Resilient Faith
How the Early Christian "Third Way" Changed the World
240 Pages
- Paperback
- ISBN: 9781587434082
- Published By: Brazos Press
- Published: October 2019
$19.95
Resilient Faith examines the development of early Christian identity as a unique, third way of life within its Greco-Roman historical and social context as a response to the distinct challenges facing Christianity today. According to author Gerald L. Sittser, the decline of Christendom, particularly in America, has left the church seeking new resources to articulate the distinctiveness of Christian faith and develop a persuasive and winsome religious identity. As Sittser states in the conclusion, “Christendom—the symbiotic relationship between church and society, Christianity and culture—made the Third Way unnecessary” (177). Avoiding nostalgic sentiments of a bygone age of Christian dominance, Sittser writes to a contemporary Christian audience facing a culture in which “Christianity seems unnecessary and obsolete” and “belief has become not only intellectually implausible, . . . but also personally irrelevant” (13–14). His main contention is that the way forward for Christianity today is by looking backward to the way early followers of Jesus understood their distinctiveness amid their Roman and Jewish neighbors.
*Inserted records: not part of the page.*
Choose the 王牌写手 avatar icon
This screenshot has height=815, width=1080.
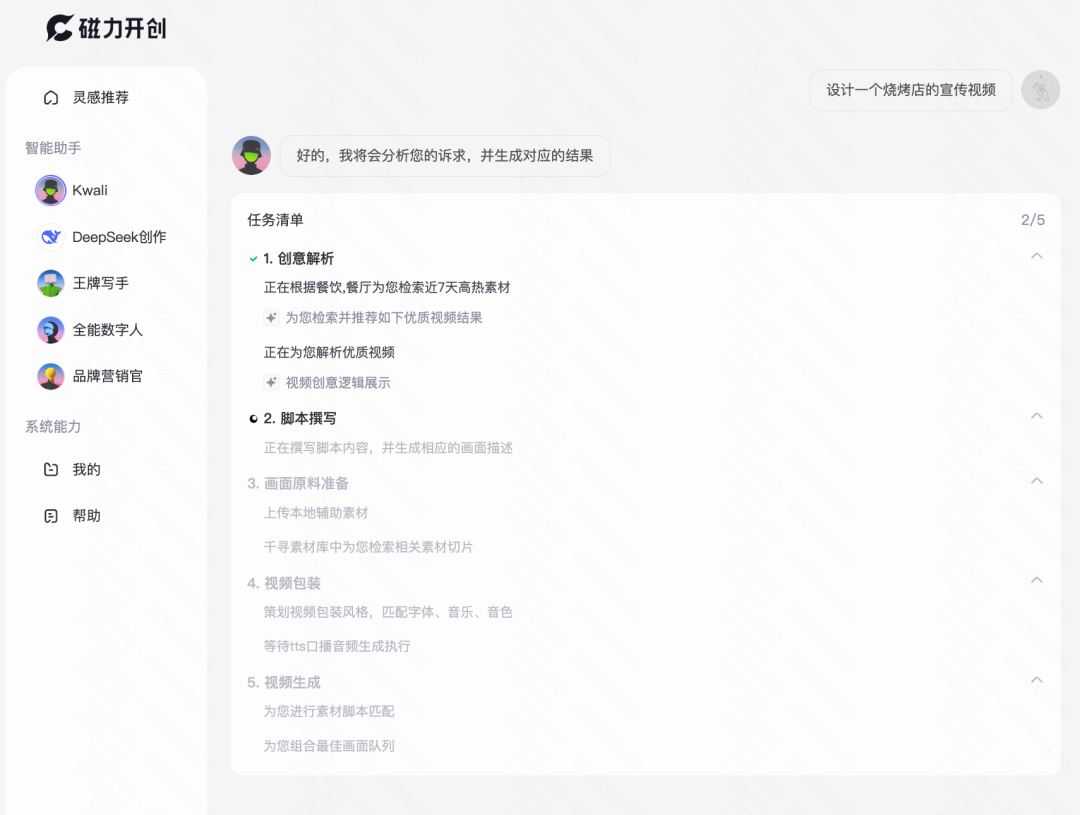tap(51, 283)
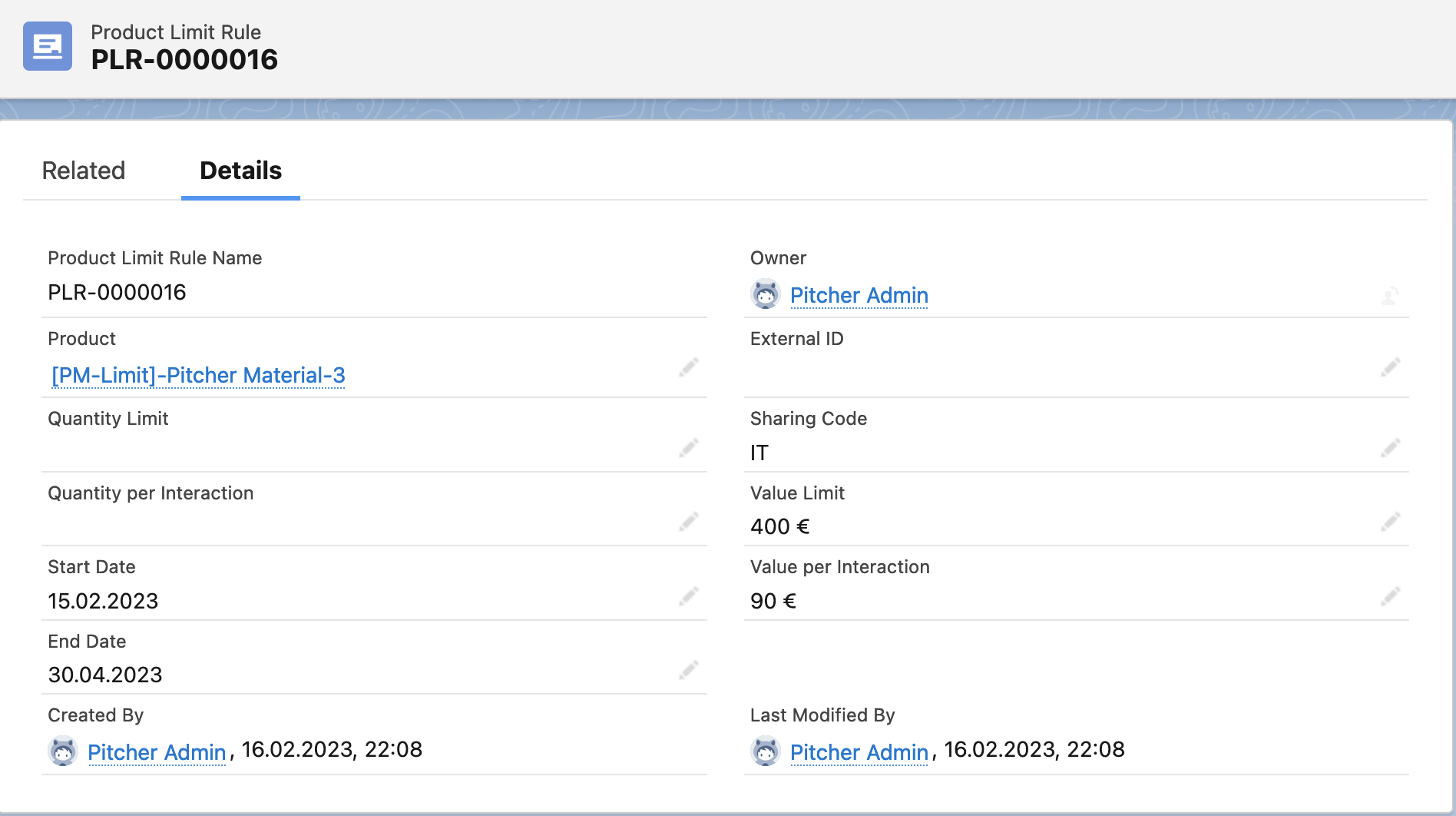
Task: Click the End Date edit pencil
Action: pos(689,670)
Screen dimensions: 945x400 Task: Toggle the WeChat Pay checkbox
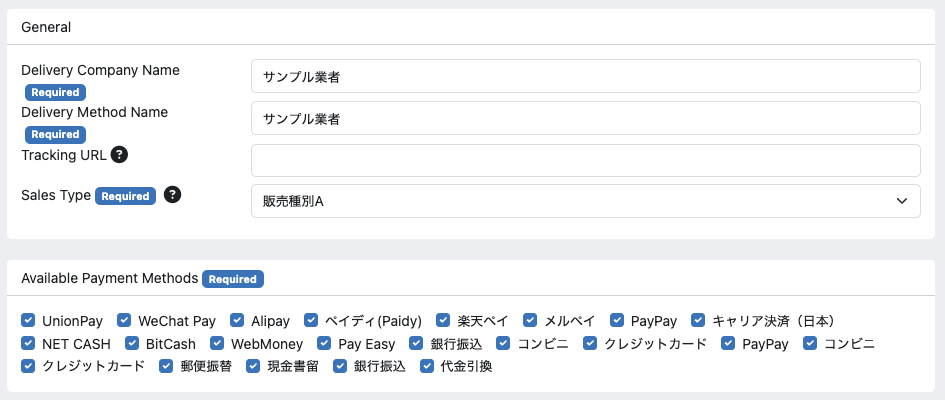pyautogui.click(x=124, y=320)
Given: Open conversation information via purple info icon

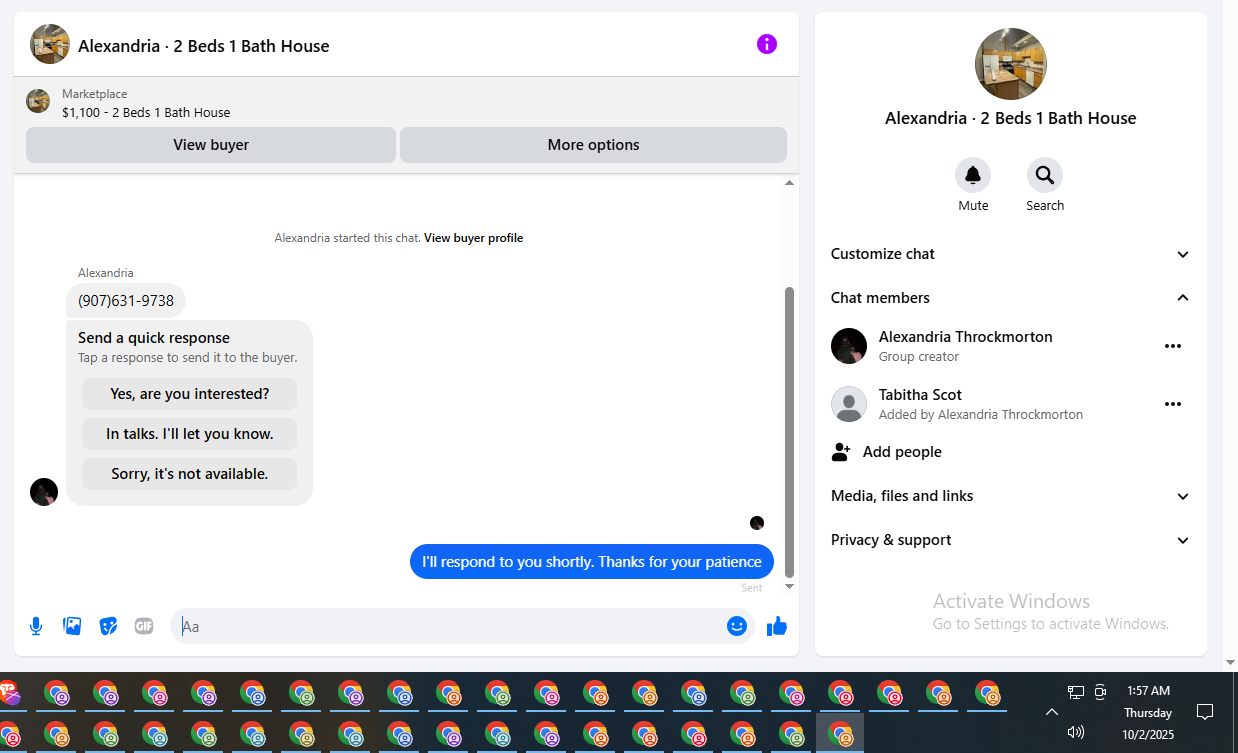Looking at the screenshot, I should (x=767, y=44).
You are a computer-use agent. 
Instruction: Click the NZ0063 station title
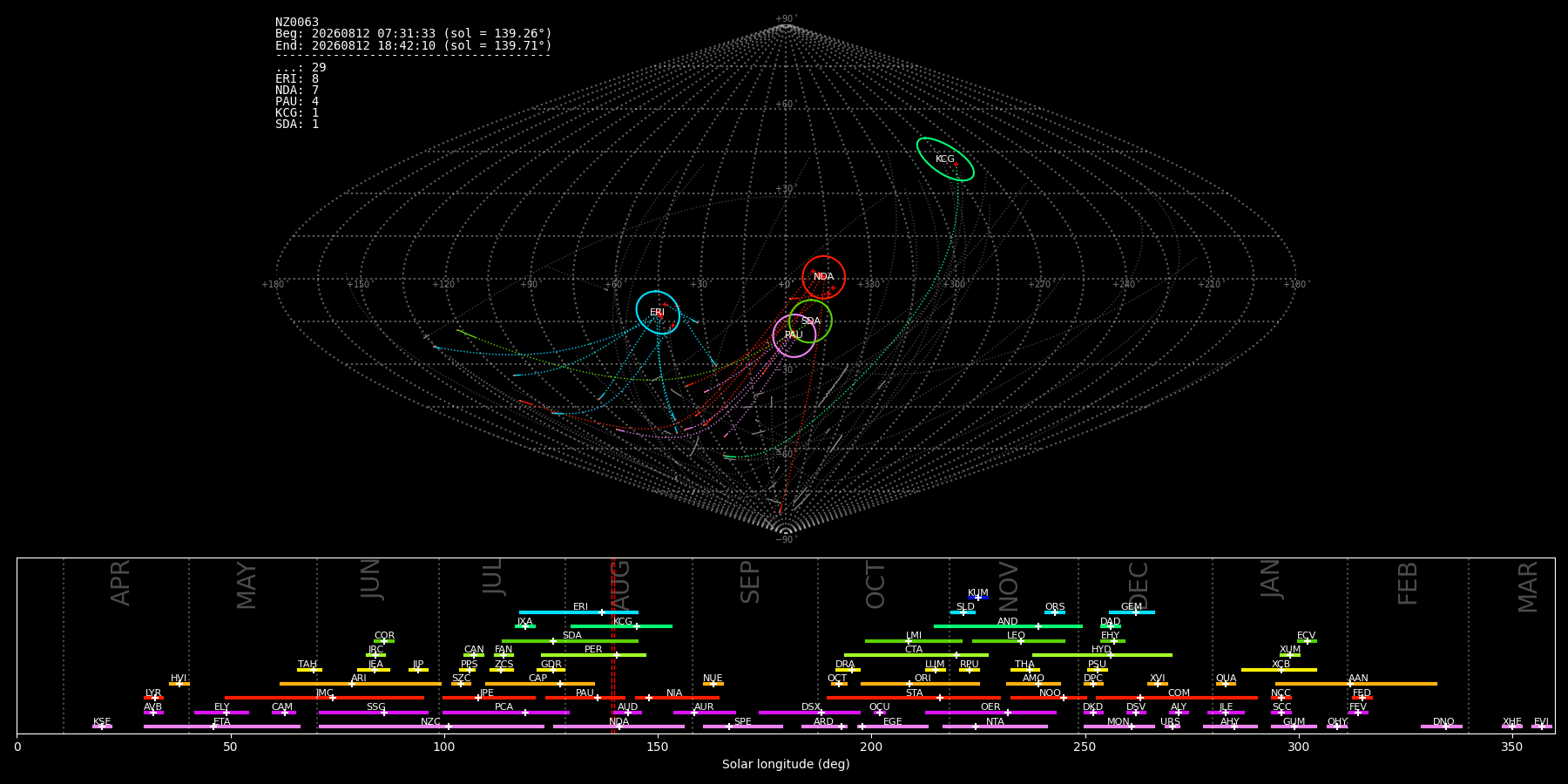point(297,23)
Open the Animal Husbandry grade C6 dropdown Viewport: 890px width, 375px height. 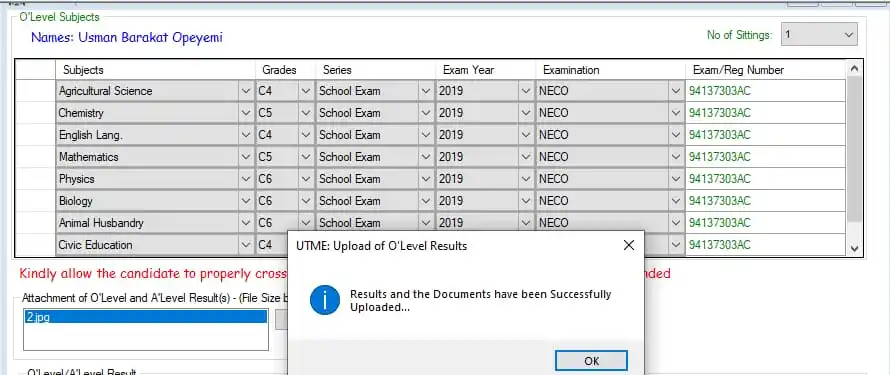pyautogui.click(x=306, y=223)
Sitter’s thesis hinges on how Jesus’ life and the beliefs about Jesus as Son of God paved a new path, a third way, for his followers. Sittser borrows the term “third way” from the so-called Letter to Diognetus to situate early Christian identity as an alternative to the Roman and Jewish counterparts in late antiquity. This third way was a new community following a new kind of God in a new way of life. According to the so-called Letter to Diognetus, Christians were in many ways indistinguishable from others in Roman society, yet they embarked on a manner of living in society that was distinct and alien. Avoiding both accommodation and isolation, Christians in the Roman Empire thrived by following this third way. Chapters 2 and 3 illustrate Roman and Jewish reactions to the Christian community as well as Christian responses, expounding the controversial claims Christians made about Jesus as Lord and Jesus as fulfilling the story of Israel.
For Sittser, the heart of the Christian community and identity was Jesus himself. Early Christians reflected on their experience of Jesus come to be with creation as a human being and a divine person among the Father and Holy Spirit. They searched for language to express this experience and articulated it in ways that “seemed alien and strange” to the dominant culture (67). In mapping their Christian teachings, they expressed in their unique way of life their understanding of God’s revelation in the person of Jesus and the restoration of relationship to God he inaugurated.
Throughout the latter chapters Sittser uses a cardiovascular metaphor to illumine how beliefs, scripture, liturgy, authority, worship, morality, and catechesis were empowered by the example of Jesus and the desire of the Christian community to live into a new reality. In reference to leadership in early Christianity, Sittser writes, “Authority in the early Christian period functioned like a circulatory system, a vast network of arteries that circulated gospel blood from one central organ, the heart” (88). Sittser is also sensitive to tendencies to “idealize and romanticize” early Christianity, as though it embodied a nascent purity (101). This book balances the unity of early Christian focus on Jesus with distinctive doctrinal and contextual differences among early Christian authors.
This book is an excellent introduction to the development of a distinctive Christian identity in the Roman Empire. Sittser writes for a general audience, supplying ample historical context and sufficient primary-text references for nonspecialists to grasp the social, political, and religious world from which followers of Jesus emerged. Resilient Faith is superb text for college and seminary classrooms focusing on Christian distinctiveness in late antiquity, but is accessible enough for individual readers or book clubs. While readers will find Sittser’s thesis provocative and his supporting evidence persuasive, they will also find ample resources for further study of Christian origins as well as considerations for contemporary Christian identity within an ever-widening cultural frame.
Kyle A. Schenkewitz is an Assistant Professor of Religious Studies at Mount St. Joseph University in Cincinnati.
Kyle SchenkewitzDate Of Review:April 13, 2021
Gerald L. Sittser (PhD, University of Chicago) is professor of theology at Whitworth University in Spokane, Washington.